Effective and efficient breathing patterns are crucial to master in order to become a good swimmer. A breathing pattern is best described as your rhythm related to how often you take a breath while you’re swimming. The optimal freestyle breathing pattern often depends on the distance you’re going to be swimming.
When you’re swimming, your muscles use oxygen to function and propel you forward with every stroke. The faster you swim, the more oxygen your muscles need, so establishing a breathing pattern is important.
In short sprint races, such as the 100 freestyle, your body will need substantially more oxygen since you’ll be swimming at an all-out effort. In these shorter races, you tend to kick a lot faster as well, and your leg muscles are large and require a lot of oxygen to function efficiently.
Freestylers either breathe just to one side or breathe to both sides, which is called bilateral breathing.

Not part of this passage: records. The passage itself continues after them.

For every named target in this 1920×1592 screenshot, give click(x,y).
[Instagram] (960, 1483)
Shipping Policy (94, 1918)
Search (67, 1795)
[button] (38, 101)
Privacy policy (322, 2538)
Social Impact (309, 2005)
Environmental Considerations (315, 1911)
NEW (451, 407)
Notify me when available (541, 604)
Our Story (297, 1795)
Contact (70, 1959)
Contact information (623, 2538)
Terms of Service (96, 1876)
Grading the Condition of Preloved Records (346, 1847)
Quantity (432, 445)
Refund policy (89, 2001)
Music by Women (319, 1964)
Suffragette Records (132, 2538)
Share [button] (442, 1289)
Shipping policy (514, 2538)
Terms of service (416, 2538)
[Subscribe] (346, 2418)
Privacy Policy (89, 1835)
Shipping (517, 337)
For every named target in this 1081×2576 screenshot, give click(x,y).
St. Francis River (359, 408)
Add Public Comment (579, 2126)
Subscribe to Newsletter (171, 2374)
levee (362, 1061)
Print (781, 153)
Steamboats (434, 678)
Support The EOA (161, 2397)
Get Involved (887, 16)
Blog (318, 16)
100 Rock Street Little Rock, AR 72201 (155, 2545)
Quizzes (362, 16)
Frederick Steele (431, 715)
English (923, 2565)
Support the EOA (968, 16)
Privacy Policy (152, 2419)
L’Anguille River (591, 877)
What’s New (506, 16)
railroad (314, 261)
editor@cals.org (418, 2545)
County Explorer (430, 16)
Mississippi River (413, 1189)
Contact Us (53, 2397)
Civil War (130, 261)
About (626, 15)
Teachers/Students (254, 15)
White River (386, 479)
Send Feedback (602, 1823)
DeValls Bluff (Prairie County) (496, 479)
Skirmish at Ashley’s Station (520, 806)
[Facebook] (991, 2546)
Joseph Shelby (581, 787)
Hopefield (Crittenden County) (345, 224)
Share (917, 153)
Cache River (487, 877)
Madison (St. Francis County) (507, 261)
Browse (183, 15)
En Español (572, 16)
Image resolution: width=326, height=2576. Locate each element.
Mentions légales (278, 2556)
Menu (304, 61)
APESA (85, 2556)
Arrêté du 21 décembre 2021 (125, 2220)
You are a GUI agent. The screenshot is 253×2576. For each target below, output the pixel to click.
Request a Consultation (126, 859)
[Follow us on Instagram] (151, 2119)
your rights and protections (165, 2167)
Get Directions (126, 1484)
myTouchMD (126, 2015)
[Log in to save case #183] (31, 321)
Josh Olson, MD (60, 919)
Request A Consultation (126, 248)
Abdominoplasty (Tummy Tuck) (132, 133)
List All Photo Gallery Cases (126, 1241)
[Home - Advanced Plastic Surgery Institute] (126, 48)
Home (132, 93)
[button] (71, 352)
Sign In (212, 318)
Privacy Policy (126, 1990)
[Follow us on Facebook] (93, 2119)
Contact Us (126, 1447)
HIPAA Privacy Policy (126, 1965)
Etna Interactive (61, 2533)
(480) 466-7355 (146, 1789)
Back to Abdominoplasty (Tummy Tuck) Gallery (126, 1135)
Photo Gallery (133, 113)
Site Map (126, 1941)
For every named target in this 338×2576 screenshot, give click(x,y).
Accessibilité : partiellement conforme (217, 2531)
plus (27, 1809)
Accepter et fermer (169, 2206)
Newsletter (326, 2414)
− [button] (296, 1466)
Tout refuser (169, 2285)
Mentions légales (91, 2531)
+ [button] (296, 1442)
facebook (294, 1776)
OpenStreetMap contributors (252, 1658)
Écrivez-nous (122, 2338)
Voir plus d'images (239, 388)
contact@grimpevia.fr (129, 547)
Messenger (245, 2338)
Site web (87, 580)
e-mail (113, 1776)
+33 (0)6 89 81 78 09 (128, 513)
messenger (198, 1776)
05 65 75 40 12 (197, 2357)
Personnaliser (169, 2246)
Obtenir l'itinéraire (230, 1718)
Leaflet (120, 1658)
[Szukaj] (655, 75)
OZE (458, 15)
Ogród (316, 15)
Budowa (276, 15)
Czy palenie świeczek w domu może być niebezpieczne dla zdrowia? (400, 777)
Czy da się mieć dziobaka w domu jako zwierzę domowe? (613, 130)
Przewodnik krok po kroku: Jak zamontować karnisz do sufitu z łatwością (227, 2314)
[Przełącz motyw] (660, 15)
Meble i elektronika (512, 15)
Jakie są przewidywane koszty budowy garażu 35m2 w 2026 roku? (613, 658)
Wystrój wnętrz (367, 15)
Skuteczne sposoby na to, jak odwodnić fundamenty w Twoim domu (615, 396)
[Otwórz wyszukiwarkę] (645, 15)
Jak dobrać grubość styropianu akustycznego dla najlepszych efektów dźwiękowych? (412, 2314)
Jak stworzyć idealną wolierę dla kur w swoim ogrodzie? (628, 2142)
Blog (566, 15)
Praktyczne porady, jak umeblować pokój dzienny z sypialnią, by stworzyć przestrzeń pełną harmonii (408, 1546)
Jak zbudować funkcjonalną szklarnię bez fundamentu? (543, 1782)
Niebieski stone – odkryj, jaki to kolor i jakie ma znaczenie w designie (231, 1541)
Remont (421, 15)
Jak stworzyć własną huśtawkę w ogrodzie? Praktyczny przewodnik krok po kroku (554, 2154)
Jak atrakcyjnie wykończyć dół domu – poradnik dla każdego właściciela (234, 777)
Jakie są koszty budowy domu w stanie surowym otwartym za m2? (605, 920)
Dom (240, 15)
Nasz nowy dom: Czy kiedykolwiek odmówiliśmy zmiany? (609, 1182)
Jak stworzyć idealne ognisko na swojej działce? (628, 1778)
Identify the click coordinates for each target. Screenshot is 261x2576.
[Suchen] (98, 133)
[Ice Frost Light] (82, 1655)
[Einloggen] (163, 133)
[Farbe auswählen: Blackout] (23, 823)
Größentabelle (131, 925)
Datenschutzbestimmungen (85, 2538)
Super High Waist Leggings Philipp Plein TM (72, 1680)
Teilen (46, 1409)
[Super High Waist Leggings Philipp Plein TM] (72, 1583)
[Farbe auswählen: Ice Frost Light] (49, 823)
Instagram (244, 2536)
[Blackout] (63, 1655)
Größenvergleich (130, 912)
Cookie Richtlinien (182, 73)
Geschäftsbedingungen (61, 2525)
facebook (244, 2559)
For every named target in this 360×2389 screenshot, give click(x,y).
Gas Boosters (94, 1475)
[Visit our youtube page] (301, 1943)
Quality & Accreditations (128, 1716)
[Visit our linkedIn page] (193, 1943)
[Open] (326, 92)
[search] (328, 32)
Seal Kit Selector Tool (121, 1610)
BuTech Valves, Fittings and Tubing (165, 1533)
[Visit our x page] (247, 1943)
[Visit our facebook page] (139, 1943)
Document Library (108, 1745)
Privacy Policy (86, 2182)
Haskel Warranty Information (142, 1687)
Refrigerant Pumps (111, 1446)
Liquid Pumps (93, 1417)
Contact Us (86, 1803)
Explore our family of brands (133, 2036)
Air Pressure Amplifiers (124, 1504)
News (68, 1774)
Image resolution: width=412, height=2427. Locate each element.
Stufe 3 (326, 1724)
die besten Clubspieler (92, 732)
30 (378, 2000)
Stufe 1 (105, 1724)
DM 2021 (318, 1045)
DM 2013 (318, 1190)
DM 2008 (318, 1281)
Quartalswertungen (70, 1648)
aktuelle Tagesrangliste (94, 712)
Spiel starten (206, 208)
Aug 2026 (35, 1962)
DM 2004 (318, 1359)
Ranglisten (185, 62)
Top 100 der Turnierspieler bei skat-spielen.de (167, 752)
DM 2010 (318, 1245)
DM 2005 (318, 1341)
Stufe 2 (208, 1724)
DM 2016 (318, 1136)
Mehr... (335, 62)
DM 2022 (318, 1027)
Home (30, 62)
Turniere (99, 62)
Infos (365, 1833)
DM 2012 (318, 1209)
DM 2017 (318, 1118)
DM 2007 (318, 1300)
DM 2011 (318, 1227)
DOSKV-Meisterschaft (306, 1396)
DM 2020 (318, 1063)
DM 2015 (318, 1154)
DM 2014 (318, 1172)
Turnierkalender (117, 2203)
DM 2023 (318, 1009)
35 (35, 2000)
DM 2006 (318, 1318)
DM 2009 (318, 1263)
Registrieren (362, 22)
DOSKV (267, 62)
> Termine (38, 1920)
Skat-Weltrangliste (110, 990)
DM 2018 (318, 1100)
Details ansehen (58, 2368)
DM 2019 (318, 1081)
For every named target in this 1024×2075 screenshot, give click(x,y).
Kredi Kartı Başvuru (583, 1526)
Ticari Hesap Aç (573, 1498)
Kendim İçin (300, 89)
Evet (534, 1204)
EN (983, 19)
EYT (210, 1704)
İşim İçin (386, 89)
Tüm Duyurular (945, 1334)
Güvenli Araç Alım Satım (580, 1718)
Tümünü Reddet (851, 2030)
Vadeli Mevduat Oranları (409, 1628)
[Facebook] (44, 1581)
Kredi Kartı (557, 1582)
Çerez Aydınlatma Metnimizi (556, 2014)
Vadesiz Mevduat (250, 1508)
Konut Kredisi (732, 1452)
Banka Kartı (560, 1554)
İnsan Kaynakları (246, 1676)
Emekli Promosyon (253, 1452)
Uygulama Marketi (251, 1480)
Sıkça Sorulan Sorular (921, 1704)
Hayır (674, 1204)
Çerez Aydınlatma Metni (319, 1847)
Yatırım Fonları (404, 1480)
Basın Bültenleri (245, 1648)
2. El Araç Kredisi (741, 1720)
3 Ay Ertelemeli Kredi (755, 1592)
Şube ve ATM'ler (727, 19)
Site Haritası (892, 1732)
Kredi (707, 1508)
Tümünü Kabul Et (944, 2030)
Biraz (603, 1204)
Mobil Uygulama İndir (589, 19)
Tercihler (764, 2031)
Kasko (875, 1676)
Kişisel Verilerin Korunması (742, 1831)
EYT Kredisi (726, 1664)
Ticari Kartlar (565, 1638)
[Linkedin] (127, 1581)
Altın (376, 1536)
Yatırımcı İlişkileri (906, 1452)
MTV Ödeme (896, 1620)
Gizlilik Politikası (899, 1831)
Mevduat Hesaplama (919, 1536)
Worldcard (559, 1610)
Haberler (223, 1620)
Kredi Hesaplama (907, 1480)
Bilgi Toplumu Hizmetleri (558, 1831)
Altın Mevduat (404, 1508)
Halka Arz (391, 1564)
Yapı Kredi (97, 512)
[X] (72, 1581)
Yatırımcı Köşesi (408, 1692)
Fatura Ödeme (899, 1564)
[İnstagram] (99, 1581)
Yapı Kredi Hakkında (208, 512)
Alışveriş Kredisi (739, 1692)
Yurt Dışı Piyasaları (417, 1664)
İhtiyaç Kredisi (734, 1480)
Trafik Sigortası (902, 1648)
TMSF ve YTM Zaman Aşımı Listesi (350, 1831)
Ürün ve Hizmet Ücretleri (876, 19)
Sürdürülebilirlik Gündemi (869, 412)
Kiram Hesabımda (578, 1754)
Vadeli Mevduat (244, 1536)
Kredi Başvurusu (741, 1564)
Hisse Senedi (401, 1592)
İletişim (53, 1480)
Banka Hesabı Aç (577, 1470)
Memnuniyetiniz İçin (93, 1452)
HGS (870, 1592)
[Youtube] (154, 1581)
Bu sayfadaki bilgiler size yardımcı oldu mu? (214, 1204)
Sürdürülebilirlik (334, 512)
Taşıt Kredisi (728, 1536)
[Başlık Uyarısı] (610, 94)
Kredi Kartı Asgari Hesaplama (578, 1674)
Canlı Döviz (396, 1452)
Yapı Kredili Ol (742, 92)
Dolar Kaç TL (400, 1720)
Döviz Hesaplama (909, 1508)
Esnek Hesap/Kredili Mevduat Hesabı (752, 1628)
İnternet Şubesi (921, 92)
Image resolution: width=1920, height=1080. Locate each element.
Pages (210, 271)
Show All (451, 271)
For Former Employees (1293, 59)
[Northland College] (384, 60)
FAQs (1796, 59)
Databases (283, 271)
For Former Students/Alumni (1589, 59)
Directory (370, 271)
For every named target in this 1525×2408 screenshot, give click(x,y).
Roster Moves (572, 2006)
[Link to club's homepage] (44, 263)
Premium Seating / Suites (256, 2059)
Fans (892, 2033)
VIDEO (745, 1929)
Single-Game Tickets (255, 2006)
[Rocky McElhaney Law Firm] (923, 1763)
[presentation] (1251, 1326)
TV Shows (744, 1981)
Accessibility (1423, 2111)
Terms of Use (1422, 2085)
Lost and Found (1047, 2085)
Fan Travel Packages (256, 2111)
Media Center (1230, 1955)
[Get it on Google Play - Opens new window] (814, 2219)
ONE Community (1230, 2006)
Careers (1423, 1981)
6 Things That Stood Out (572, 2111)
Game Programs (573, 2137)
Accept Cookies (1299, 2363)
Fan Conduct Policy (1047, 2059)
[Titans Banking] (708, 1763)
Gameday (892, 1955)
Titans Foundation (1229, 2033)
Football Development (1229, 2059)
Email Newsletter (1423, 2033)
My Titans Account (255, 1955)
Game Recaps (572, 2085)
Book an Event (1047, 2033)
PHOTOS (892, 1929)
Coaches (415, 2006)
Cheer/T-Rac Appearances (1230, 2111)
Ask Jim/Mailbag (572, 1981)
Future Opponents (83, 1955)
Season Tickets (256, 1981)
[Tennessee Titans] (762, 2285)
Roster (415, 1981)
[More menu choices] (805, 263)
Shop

Both have advantages depending on your previous swimming experience and where you’re racing.
Regardless of the type of breathing pattern you choose, performing breathing pattern drills will help you breathe more efficiently, thereby improving your lung capacity. Breathing pattern drills to consider implementing into your swim workouts include what I’ll call “new-school” hypoxic drills and “old-school” hypoxic drills.
To perform the new-school hypoxic drill, swim regular freestyle but only take a breath when you absolutely must. This could be every other stroke or once per length. The key here is to make sure you don’t hold your breath, which can be dangerous. Exhale as you swim, letting air out slowly as if you’re humming. This drill improves lung capacity over time because you’re swimming as far as you can prior to taking a breath. It’s best to start using new-school hypoxic sets in 50s or 100s, building up the distance as you become more comfortable with the drill.
To perform the old-school hypoxic drill, swim regular freestyle but take a breath on a set pattern, such as every three or six strokes. If you’re a single-side breather, you’ll choose an even number. Bilateral breathers will choose an odd number of strokes. As you swim, focus on keeping a steady pace and breathing on your assigned number of strokes. As with the new-school hypoxic drill, start the old-school hypoxic drill in sets of 50s or 100s, building up the distance as you get more comfortable with the drill. (Again, don’t hold your breath will performing this drill. Doing so can be dangerous. Instead, release your air underwater during the time between breaths.)
You can also consider building the breathing pattern by 25s or 50s such that you decrease the quantity of breaths you take. For example, if you swim a 200 doing the old-school hypoxic drill, you can try breathing every four strokes the first 50, every six strokes the second 50, every eight strokes the third 50, and every ten strokes the last 50. Doing so will also help increase your lung capacity over time.